Effect of Dielectric Barrier Discharge Cold Plasma Treatment On High Moisture Brown Rice and Its Starch Characteristics
摘要
Brown rice, rich in nutritional benefits, is challenging to steam due to its bran layer. This research sought to explore how dielectric barrier discharge cold plasma (DBD-CP) processing enhances the quality and starch architectural traits of high moisture (17%) brown rice. The results showed that following DBD-CP treatment (100 kV 2 min, 100 kV 4 min, 100 kV 8 min, 70 kV 4 min, 130 kV 4 min), the free fatty acid level of brown rice remained within a safe range (≤ 30.0 mg/100 g).

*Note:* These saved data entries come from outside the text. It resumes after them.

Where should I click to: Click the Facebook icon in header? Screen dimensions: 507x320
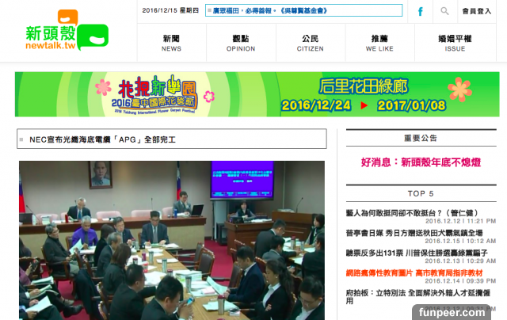[x=420, y=11]
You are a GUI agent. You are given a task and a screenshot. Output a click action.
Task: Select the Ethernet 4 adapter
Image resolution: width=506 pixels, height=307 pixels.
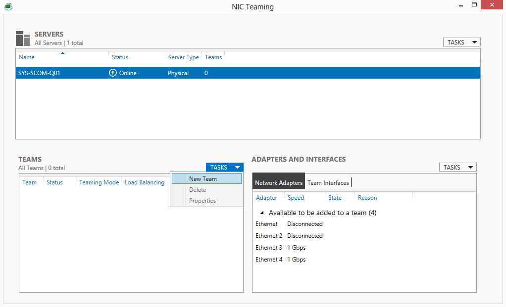click(269, 260)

Texture analysis revealed a strong inverse correlation between brown rice hardness and both processing time and voltage, with brown rice hardness showing a pronounced decline that was coupled with a modest reduction in adhesion, pointing to enhanced edible quality. Additionally, exposure to plasma treatment causes notable alterations in brown rice starch, markedly decreasing its amylose levels, crystallinity, R1045/1022 ratio, and gelatinization enthalpy, while also inducing more pronounced surface degradation. In contrast to the untreated starch, the processed starch exhibited a substantial rise in rapidly digestible starch (RDS), which makes it more conducive to efficient human absorption. The treatment of DBD-CP resulted in better edibility of brown rice.